=== Section Start ===

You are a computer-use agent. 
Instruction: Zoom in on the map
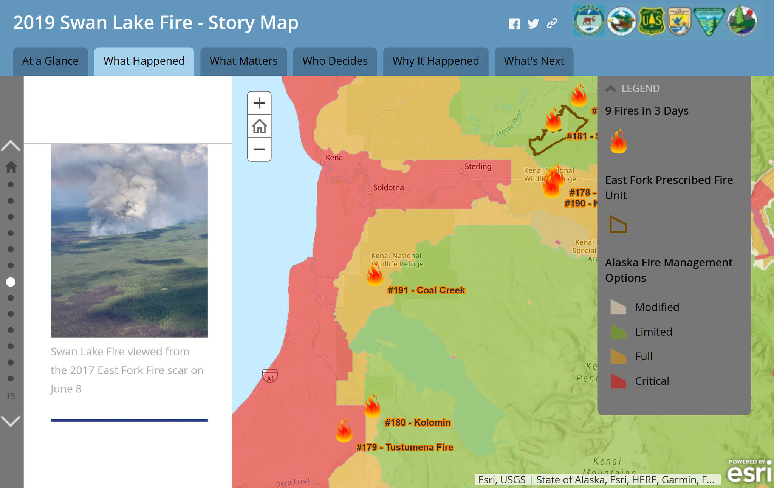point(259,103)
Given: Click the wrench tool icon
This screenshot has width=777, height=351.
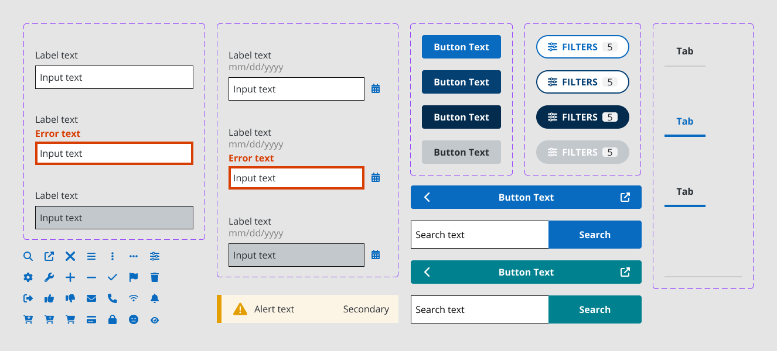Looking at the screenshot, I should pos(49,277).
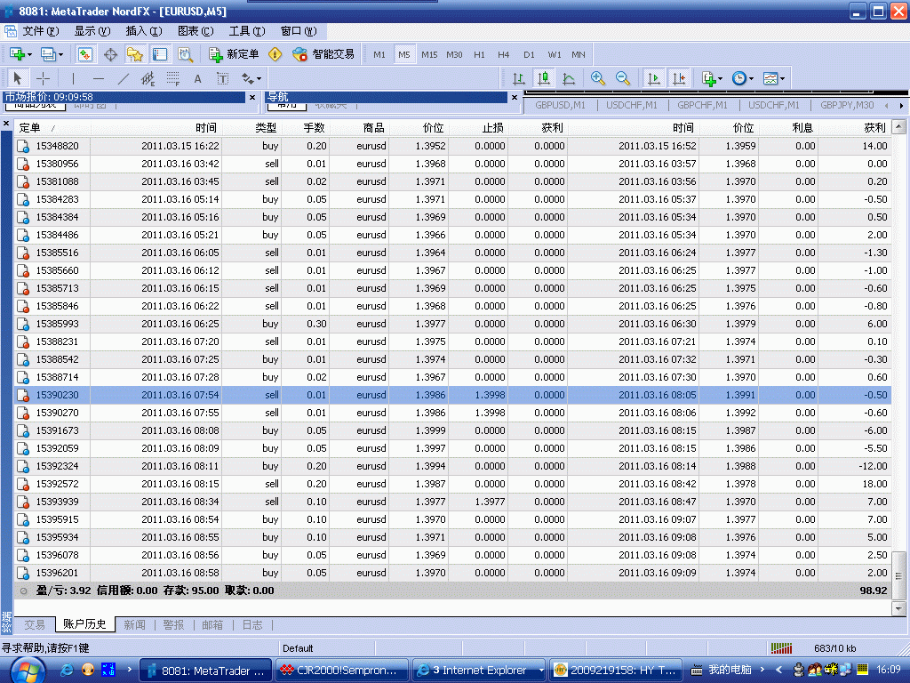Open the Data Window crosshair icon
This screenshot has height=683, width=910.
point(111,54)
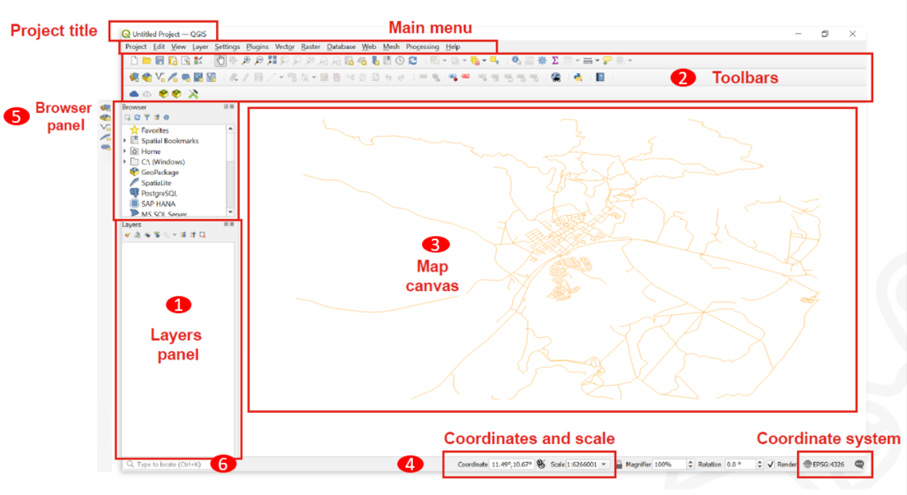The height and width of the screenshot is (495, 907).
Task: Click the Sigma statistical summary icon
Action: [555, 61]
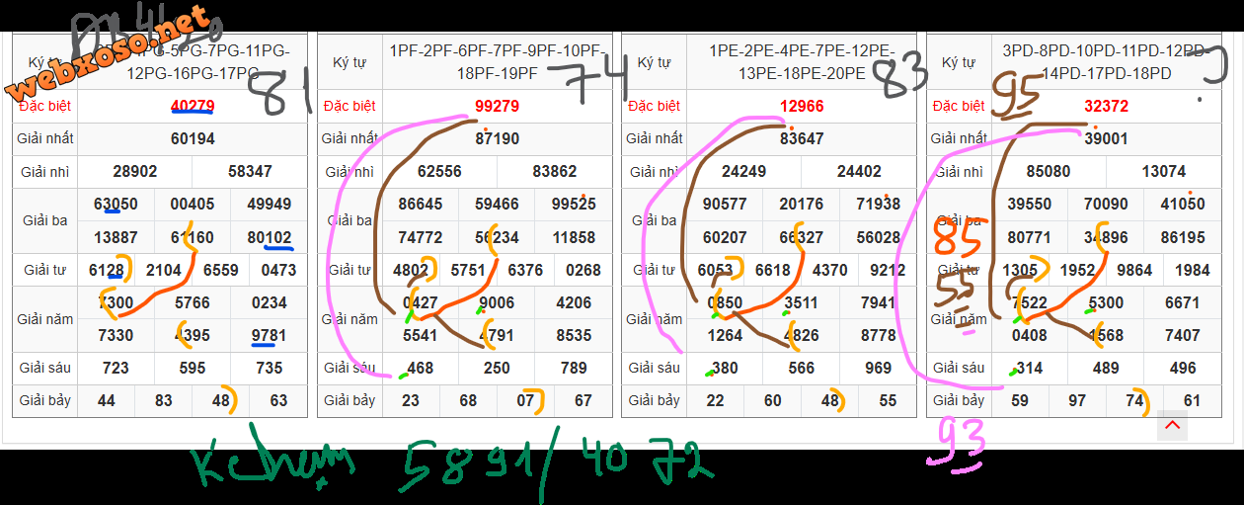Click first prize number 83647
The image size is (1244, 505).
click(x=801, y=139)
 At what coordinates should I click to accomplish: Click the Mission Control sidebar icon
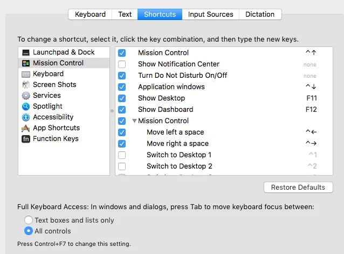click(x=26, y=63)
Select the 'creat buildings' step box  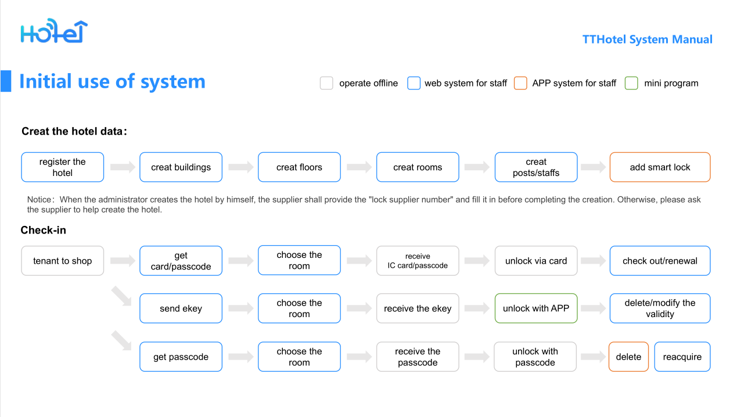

=== Section End ===

| Task requirements |
Would you please retype the material above exactly and leave out each picture?

| Problem solution |
You are a computer-use agent. 
Instruction: Zoom in on the map
point(259,103)
Given: Click the wrench tool icon
This screenshot has width=777, height=351.
Looking at the screenshot, I should pos(49,277).
Open the Data Window crosshair icon
This screenshot has height=683, width=910.
point(111,54)
The height and width of the screenshot is (495, 907).
Task: Click the Sigma statistical summary icon
Action: [555, 61]
Click first prize number 83647
The image size is (1244, 505).
click(x=801, y=139)
 At what coordinates should I click to accomplish: Click the Mission Control sidebar icon
click(x=26, y=63)
Select the 'creat buildings' step box  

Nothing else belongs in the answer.